Dopo il successo di serie TV del calibro di WandaVision, Loki e la seconda stagione di Loki, la piattaforma streaming Disney Plus ci riprova e sembra pronta a cavalcare i cieli cremisi del Sol Levante con una serie innovativa, che trascende i confini linguistici, culturali e temporali.
Malgrado l’iniziale esitazione circa la possibilità di comprimere le 1004 pagine dell’opera originale in soli 10 episodi, le sequenze iniziali dell'episodio d'apertura sono bastate a farci ricredere: il regista Justin Marks sembra essere riuscito egregiamente nell’intento, accontentando non solo gli appassionati di James Clavell, ma anche il resto degli spettatori a digiuno del romanzo del 1975, Shogun, benché sia stato necessario l’inserimento di qualche licenza poetica e una serie di taglia-incolla qua e là per ovvie esigenze di trama.
L'attesissima serie TV originale Disney+ sarà distribuita sulla piattaforma omonima a partire dal 27 febbraio 2024.
Abbonati adesso a Disney Plus a partire da 5,99€ al mese
Una regia a tratti impeccabile, una colonna sonora dalle tinte suggestive, tipiche del Paese del Sole, una recitazione gradevolissima, complice anche un cast di eccezione, costumi evocativi ineccepibili e scene di addestramento e guerra perfettamente coreografate, merito anche di scelte registiche dinamiche, ma che offrono uno sguardo più ampio, senza mai mettere in secondo piano ciò che circonda i protagonisti.
Il tutto condito, poi, da dialoghi profondi, ricchi di riflessioni morali e religiose, che stimolano lo spettatore a riflettere sul senso della vita e sulla conseguenze delle proprie azioni, nonché su differenze e similitudini che intercorrono tra individui appartenenti a diverse culture.
Così come le inquietanti note del taiko (un tamburo tipico giapponese) preannunciavano la battaglia, la colonna sonora di Shogun ha il potere di proiettare lo spettatore nel vivo della narrazione, rendendo difficile staccare gli occhi dallo schermo e tornare alla realtà.
- Di cosa parla Shogun: il ritorno del Cielo Cremisi
- Shogun, i tre cuori del popolo giapponese
- Cieca obbedienza, onore, lealtà e rispetto
- Dualismo dell’animo: luce ed ombra
Di cosa parla Shogun: il ritorno del Cielo Cremisi
Giappone, primi anni del 1600. Il Taiko, signore assoluto del Giappone e detentore della pace, è morto da poco, lasciando il suo amato Paese nelle mani di un Consiglio da lui appositamente scelto, formato da cinque Reggenti, in attesa che il suo unico erede compia l’età designata per continuare a regnare sul paese del Sol Levante.
Nel castello di Osaka, circondati dai loro fedelissimi samurai, troviamo i daimyo Ishido Kazunari (Takehiro Hira), Yoshi Toranaga (Hiroyuki Sanada) e i tre reggenti cattolici: Ohno, potente guerriero dal volto deturpato; Sugiyama, uomo più ricco del Giappone; Kiyama, la cui fede è dettata solo dall’avarizia.

----

CONSEGNA SCRITTA A — Formatti come elenco JSON di stringhe, una per riga e senza righe vuote, il tratto delle righe riportate qui sotto che va dalla riga contenente "You are a computer-use" fino alla fine delle righe, estremi inclusi. Ometta le immagini dalla risposta.

----

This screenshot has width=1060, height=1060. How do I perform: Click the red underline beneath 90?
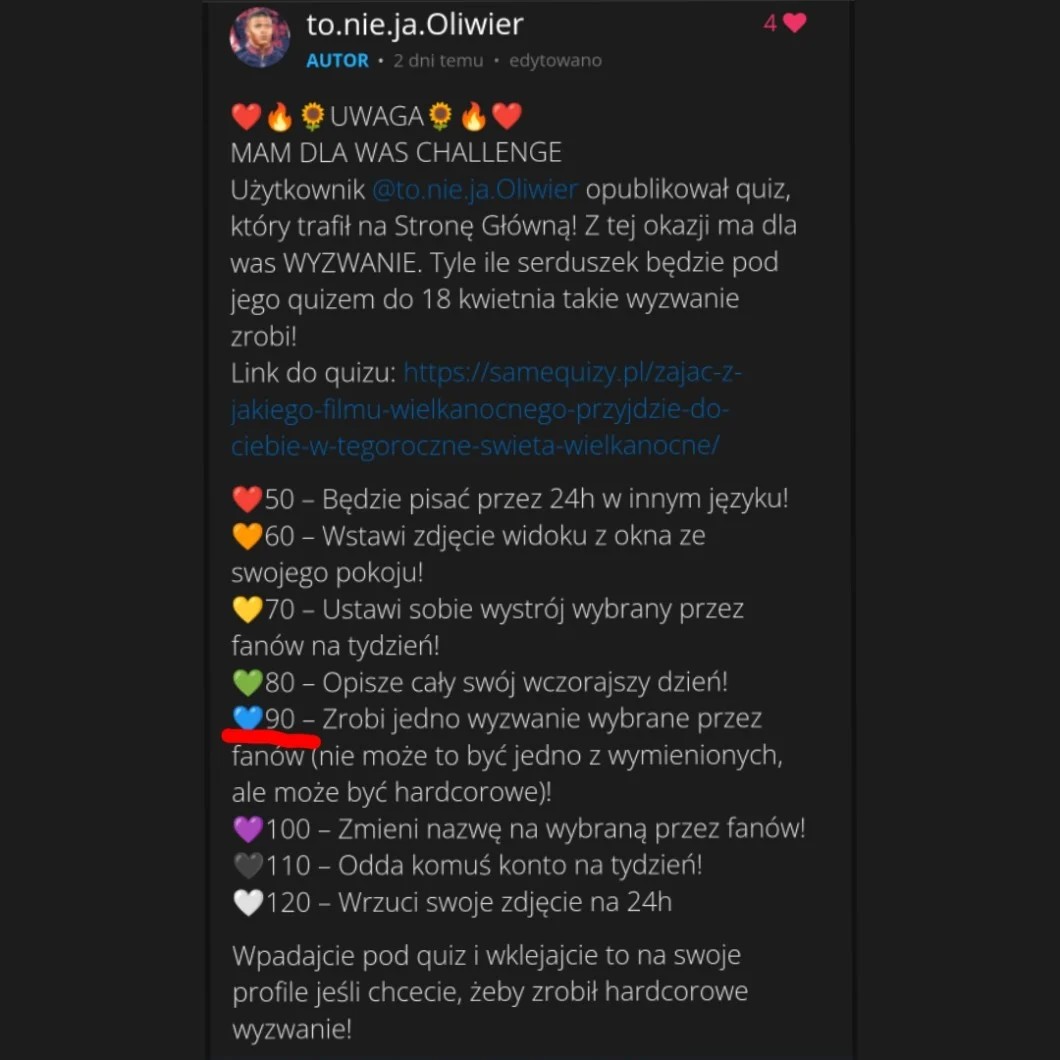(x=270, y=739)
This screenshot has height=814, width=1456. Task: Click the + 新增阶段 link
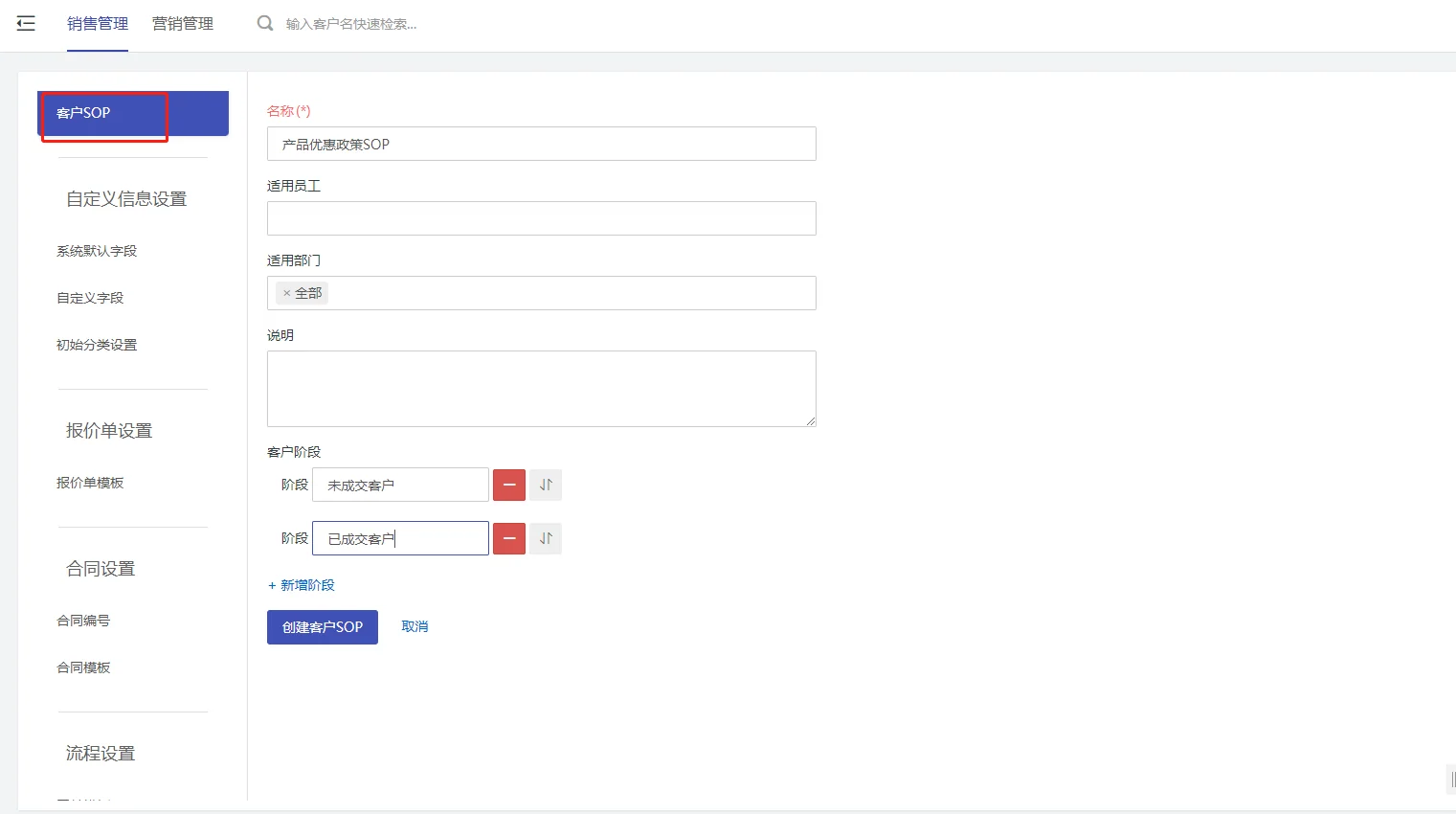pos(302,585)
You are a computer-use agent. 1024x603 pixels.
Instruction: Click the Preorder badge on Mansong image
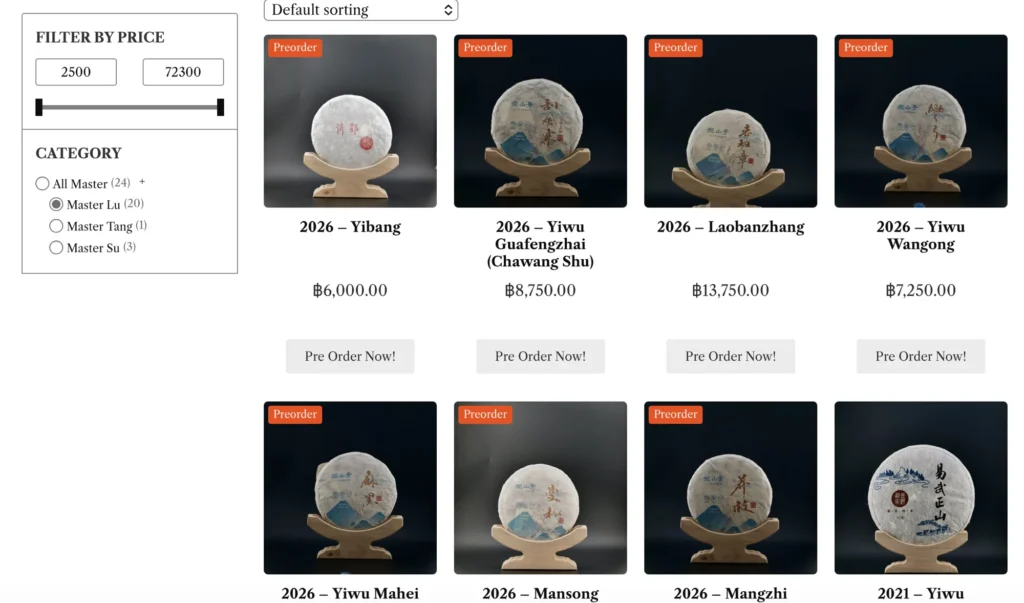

----

CONSEGNA SCRITTA B — Secondo l'estratto, a partire da quale data la serie sarà distribuita su Disney+?

RISPOSTA CORRETTA A —
[
  "You are a computer-use agent. 1024x603 pixels.",
  "Instruction: Click the Preorder badge on Mansong image"
]

RISPOSTA CORRETTA B — Dal 27 febbraio 2024.